Your task
For the records below, the count of lines that hold "through" is required; give only that number.

====== Listed entries ======

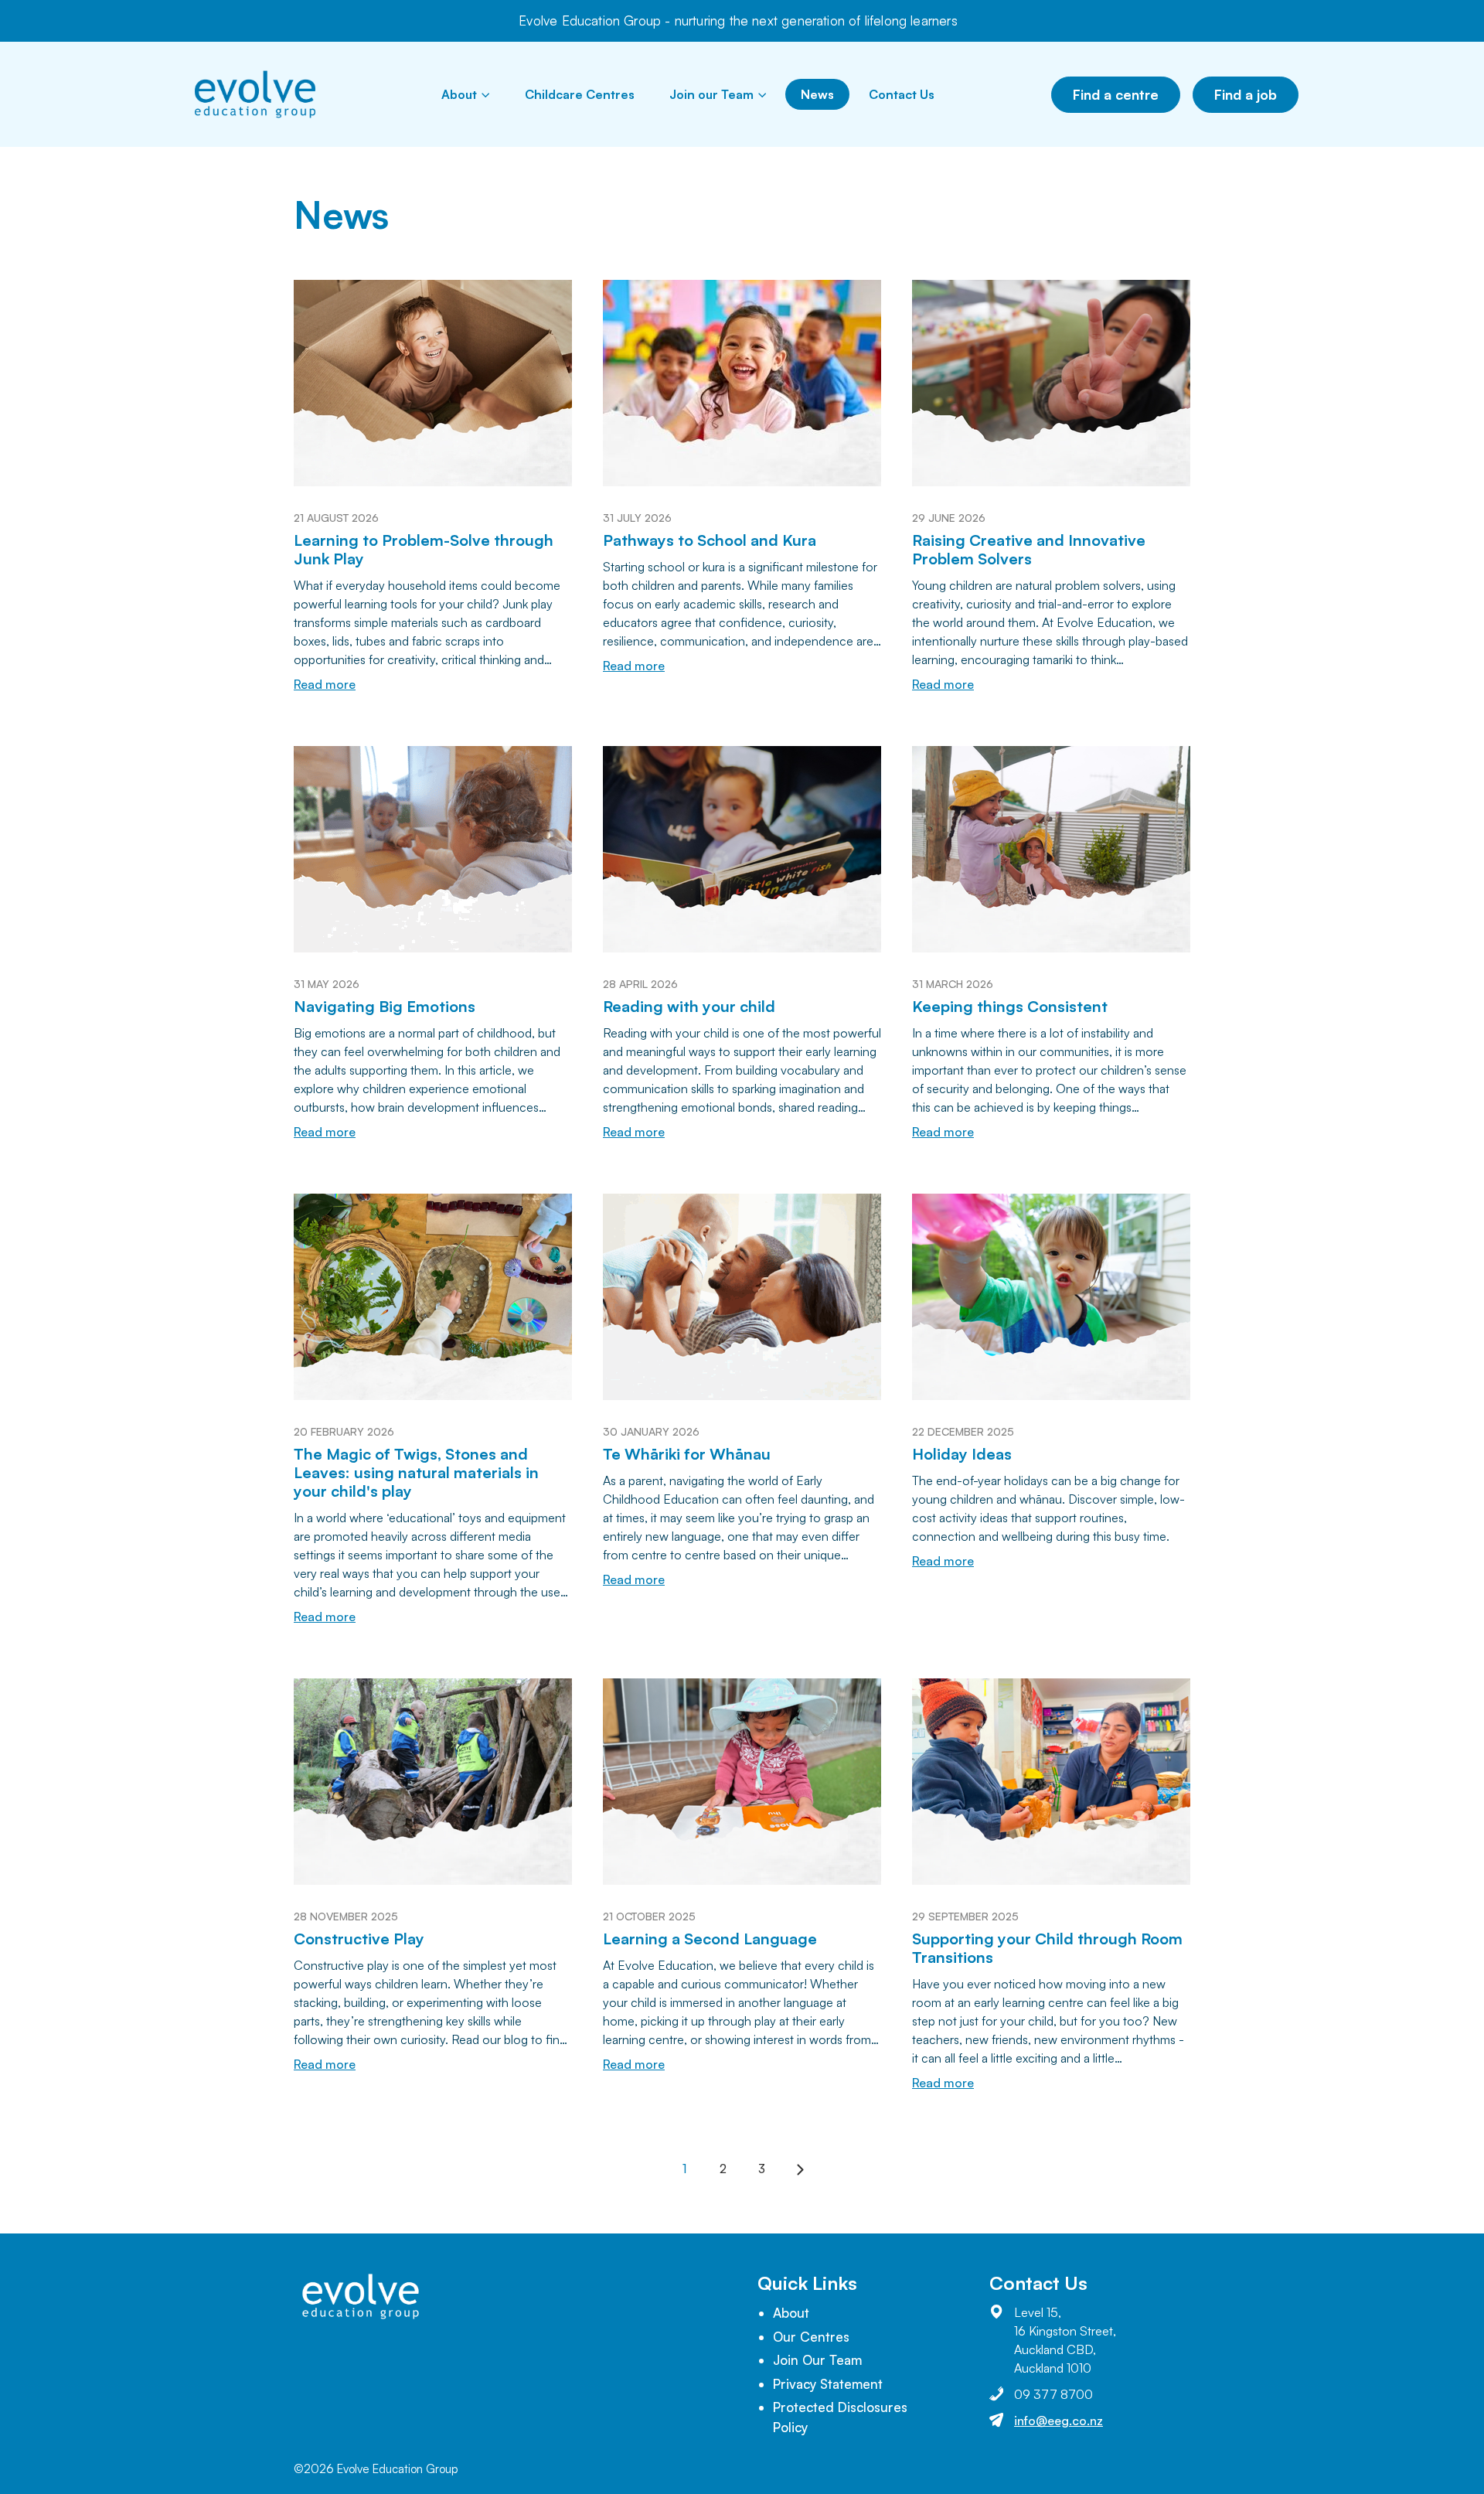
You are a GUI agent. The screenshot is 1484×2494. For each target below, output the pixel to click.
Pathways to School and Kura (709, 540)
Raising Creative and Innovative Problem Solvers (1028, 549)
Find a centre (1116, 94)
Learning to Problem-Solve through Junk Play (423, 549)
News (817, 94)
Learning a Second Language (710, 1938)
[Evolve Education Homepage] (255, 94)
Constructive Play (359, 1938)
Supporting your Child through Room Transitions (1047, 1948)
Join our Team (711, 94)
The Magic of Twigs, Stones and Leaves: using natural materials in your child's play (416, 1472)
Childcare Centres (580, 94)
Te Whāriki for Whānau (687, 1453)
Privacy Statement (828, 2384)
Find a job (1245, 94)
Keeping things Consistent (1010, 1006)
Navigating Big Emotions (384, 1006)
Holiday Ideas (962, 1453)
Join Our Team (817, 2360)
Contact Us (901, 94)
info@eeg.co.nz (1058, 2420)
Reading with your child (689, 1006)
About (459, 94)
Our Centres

======

Solution
2